Autumn has really struck the Mull of Galloway this past week. Strong chilly winds and frequent showers interspersed with warm sunshine and gentle breezes has led to a real mix of conditions. Autumn has also been marked by the increase in migrating birds passing through or over the reserve.
Early visitors to the Mull of Galloway can be treated to large numbers of swallow, house martin, pied wagtail and meadow pipits passing overhead, often in the hundreds. Various warblers have also been seen including whitethroat, reed warbler and the devilishly tricky to identify willow warbler/chiffchaff.
A ring-tail hen harrier was spotted over two days last week and this week we have been treated to frequent sightings of a short-eared owl which unlike most other UK owls will regularly hunt during the day but mainly around dusk and dawn. Peregrine and kestrel have also been seen patrolling the reserve.

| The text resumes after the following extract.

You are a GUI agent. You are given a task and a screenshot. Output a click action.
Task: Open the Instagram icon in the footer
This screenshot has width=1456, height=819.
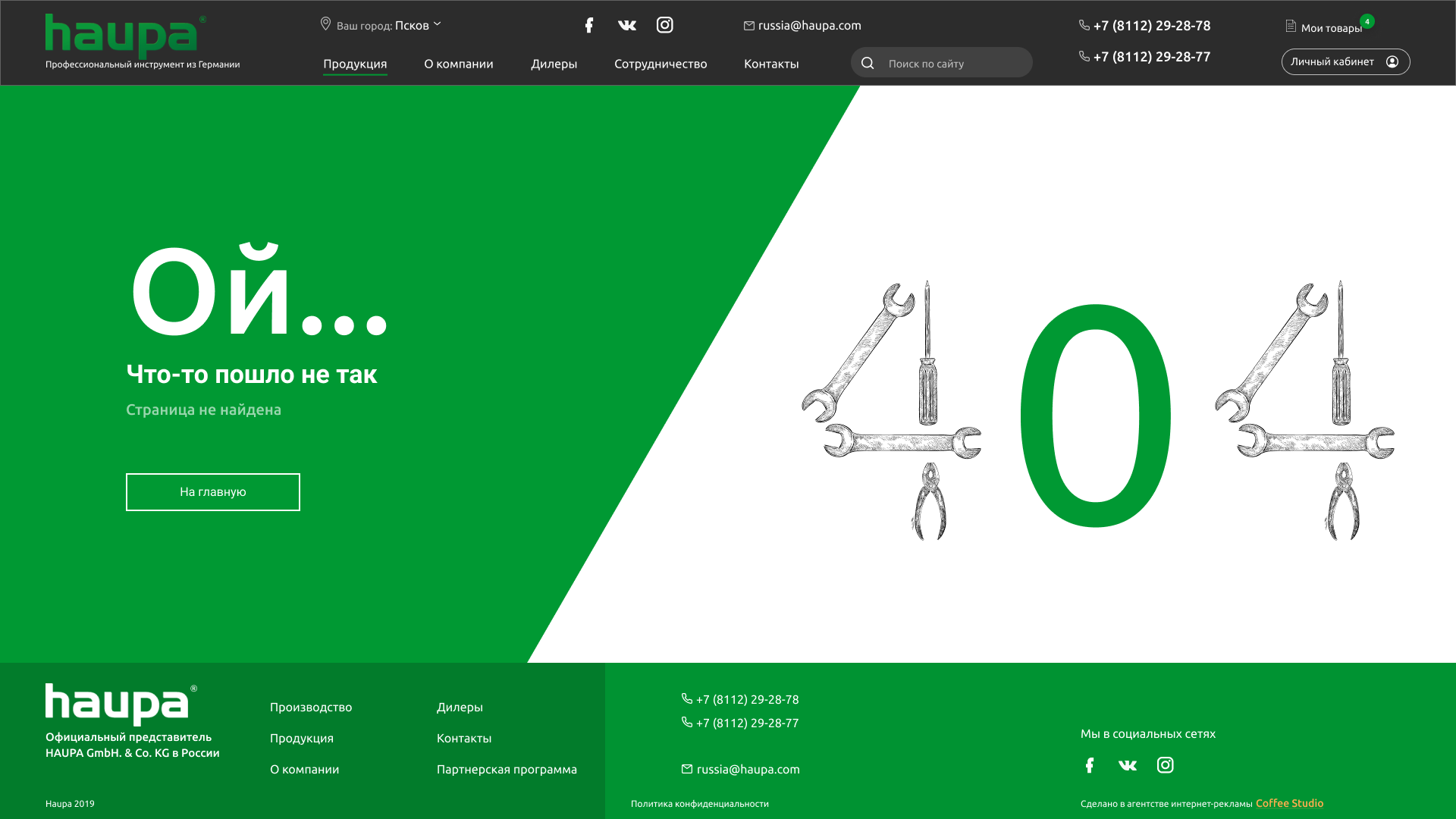(x=1166, y=765)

Hen harrier - Mark Thomas (RSPB IMAGES)
Gannet are still a frequent feature of the seascape although numbers have reduced. Shag will remain on the cliffs all year round and can easily be spotted from the corner of the lighthouse or foghorn viewpoint. Another year round feature, but one that is harder to spot is the black guillemot which at this time of the year look more grey than black.
Rock pipit are often found around the foghorn area which is also a good spot to look out for departing wheatear.
Wheaear - Tom Marshal (RSPB IMAGES)
Large groups of goldfinch are regularly seen feasting on the sunflower seeds made available to them at the visitor centre and plenty of linnet can be found foraging among the heather. Raven with their distinctive cronking call have been heard and seen most days.
A few butterflies have still been around, mainly red admiral and small tortoiseshell along with painted lady. Fox moth caterpillars have also been a common sighting this past few days, often found around the boardwalk area.
Just over a week ago we were treated to a pod of around 20 bottlenose dolphin split in three groups feeding around the Mull, often so close in you could hear them blow as they surfaced. Grey seal and harbour porpoise have also been recorded and roe deer have been spotted browsing among the bracken.